The New York Times reports today that Mayor Michael Bloomberg has been caught “salt-handed.” Despite targeting sodium in his latest nanny-state crusade, the mayor privately enjoys pouring it on by the shaker-load:
Under his watch, the city has declared sodium an enemy, asking restaurants and food manufacturers to voluntarily cut the salt in their dishes by 20 percent or more, and encouraging diners to “shake the habit” by asking waiters for food without added salt.
But Mr. Bloomberg, 67, likes his popcorn so salty that it burns others’ lips. (At Gracie Mansion, the cooks deliver it to him with a salt shaker.) He sprinkles so much salt on his morning bagel “that it’s like a pretzel” … Not even pizza is spared a coat of sodium.
The Times also talked to a Bloomberg dining companion about his beverage habits. While the Mayor’s Office encourages New Yorkers to “drink smart” by choosing water, Bloomberg gulps down three-to-four cups a day of coffee and rarely drinks H2O. Which makes us wonder if dietary scold Michael Jacobson has a secret butter and cheese-fries habit.
Of course, this isn’t the first time the Big Apple mayor has failed to live up to his own dietary standards. In 2007 New York City banned trans fats from most of the city’s restaurants, a proposal that received backing from then-Health Commissioner Thomas Frieden.

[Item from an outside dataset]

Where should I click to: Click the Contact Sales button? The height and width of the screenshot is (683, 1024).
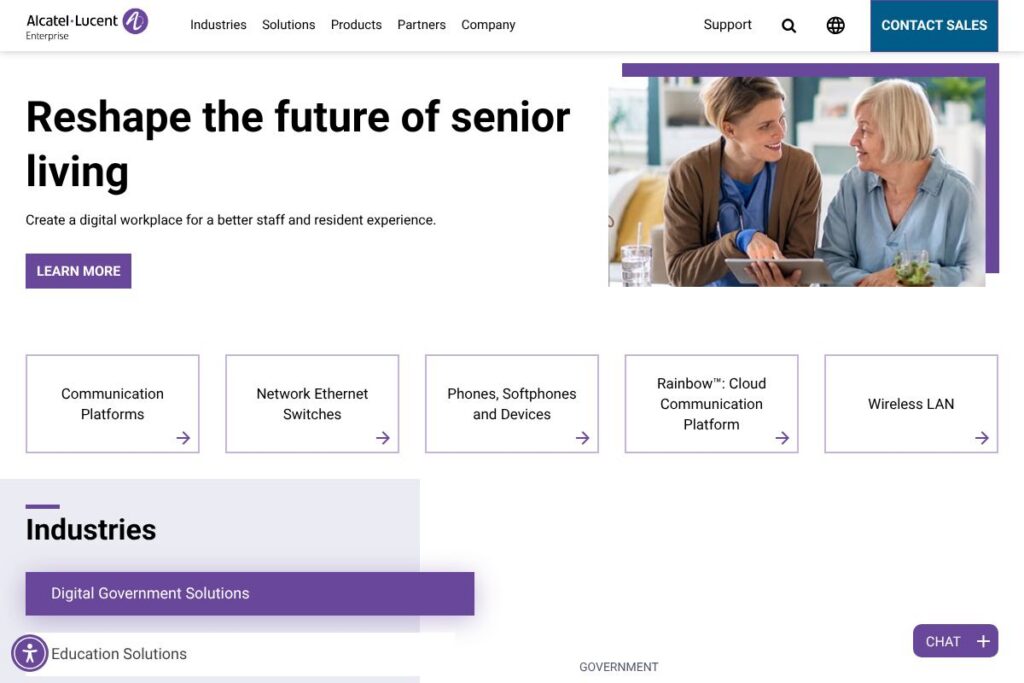tap(934, 26)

Bloomberg was subsequently photographed snacking on Cheez-Its, a cracker containing the very trans fats that he felt justified in publicly demonizing. (The Times notes today that the cheese crackers are still Bloomberg’s “snack of choice.”) And on a late-2007 visit to New York City, we snapped a photo of a bodega inside the city’s own Department of Health selling the same snacks that made local food cops’ “naughty” list.
Personally, we’re backing Hizzoner’s right to chow down on a sodium-covered pretzel, or to make his lunchtime soup taste like seawater. But we’re not big fans of “do as I say, not as I do.”